SEPA report predicts the rapid growth of solar+storage: SEI classes can help you get an edge on this emerging market

This week, The Smart Electric Power Alliance (SEPA) released its 2018 Utility Energy Storage Market Snapshot. According to SEPA, the report delivers “unbiased analysis and figures based on verified interconnection data from over 130 US utilities.” This year’s Utility Energy Storage Market Snapshot covers the expanding applications of energy storage and key market trends.

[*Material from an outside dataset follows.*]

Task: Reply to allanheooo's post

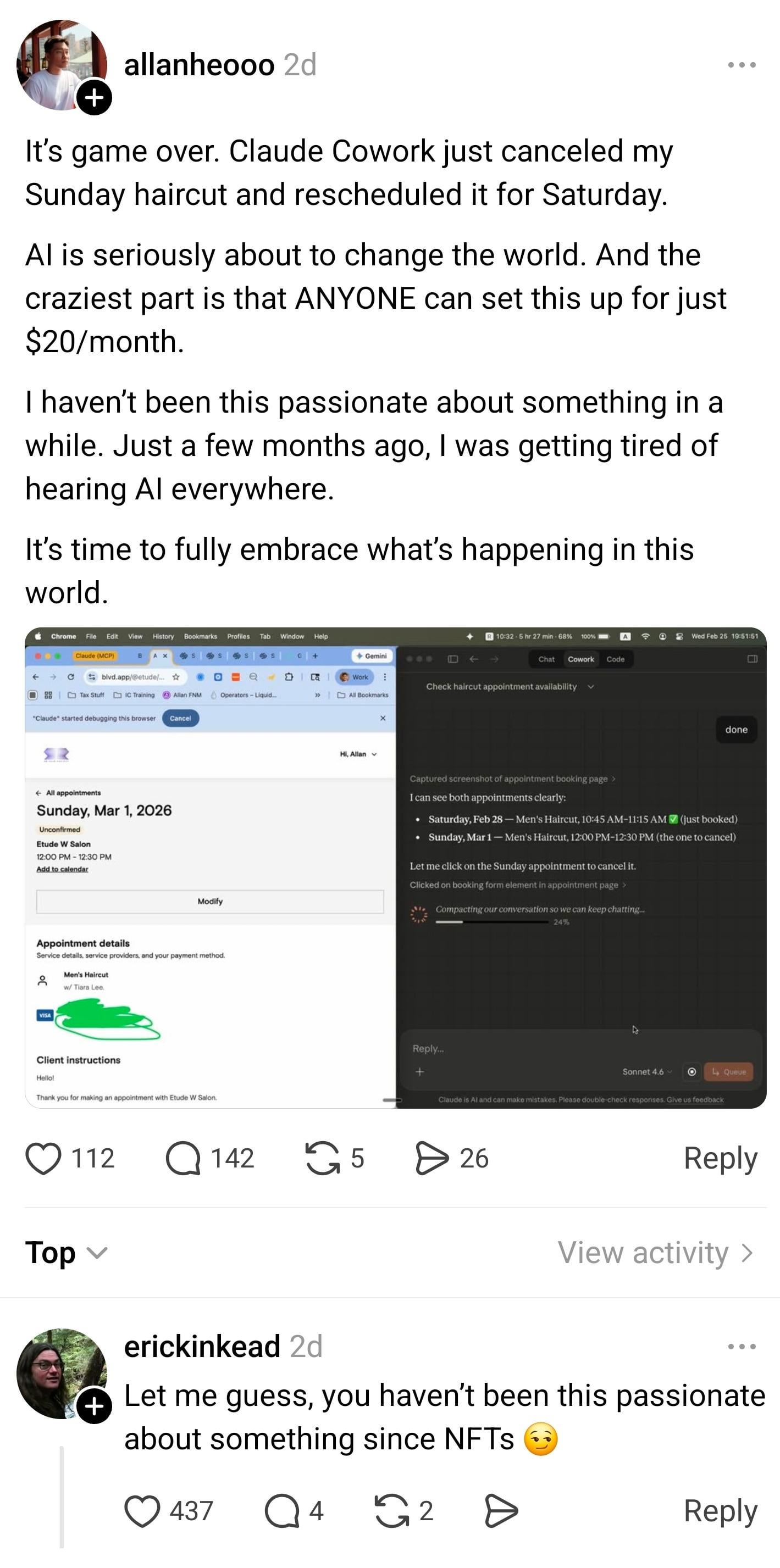Action: [x=720, y=1158]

Here are some of the key take-aways from the report, based on reporting done by Solar Power World:

  • U.S. utilities interconnected 216.7 MW, 523.9 MWh of energy storage to the grid across a total of 2,588 systems in 2017. By the end of the year, cumulative deployed energy storage had reached 922.8 MW, 1,293.6 MWh across 5,167 systems nationwide.
  • In 2017, residential energy sotrage accounted for 13.3 MW, 29.3 MWh; while non-residential added 59 MW, 139.7 MWh; and utility supply reported 144.4 MW, 354.9 MWh.
  • The Advancing Commonwealth Energy Storage (ACES) initiative in Massachusetts has provided $20 million in funding for 26 storage pilot projects.
  • Storage technologies are being deployed in demonstration projects across a wide range of applications including aggregated behind-the-meter batteries, stand-alone deployments for ancillary services and load shifting, traditional-battery hybrid power plants, non-wires alternatives and as the key asset of a microgrid.
  • Behind-the-meter battery storage customer offerings are of key interest to utilities, 64% interested, planning or actively implementing an offering. Green Mountain Power is leading the charge with two pilots: a Tesla Powerwall and a Bring Your Own Battery.
  • Solar+storage projects are rapidly emerging across the United States as the costs decline and utilities leverage the capabilities these systems can offer. Salt River Project is testing a solar+storage project for smoothing intermittent renewable generation, while the Kauai Island Utility Cooperative now has a solar+storage system that provides fully dispatchable solar power.

So what’s the best way to keep up on this new market trend? SEI offers multiple different storage-centered classes ranging from battery basics, to advanced microgrid design.

PVOL203: Solar Training-PV System Fundamentals (Battery-Based) is a great place to start. In PVOL203 the focus is on the fundamentals of battery­-based PV systems. The applications and configurations are many, and their complexity far exceeds that of grid­-direct PV systems. Components such as batteries, charge controllers, and battery­-based inverters are covered in detail, along with safety and maintenance considerations unique to battery­-based systems. Load analysis is critical to system design and will also be addressed along with other design criteria such as battery bank configuration and the electrical integration of the system.

In more advanced battery training, we also offer PVOL303: Solar Training- Advanced PV Mulitmode and Microgrid design (battery-based) and PVOL304: Solar Training- Advanced PV Standalone System Design (battery-based).

Our most intensive offering of battery-based training is our Battery-Based Photovoltaic Systems Certificate track. This track has 6 required courses. The recommended training progression is: PV101 or PVOL101 > PV203 or PVOL203 > PV201L > PV301L > PV303 or PVOL303 > PV304 or PVOL304.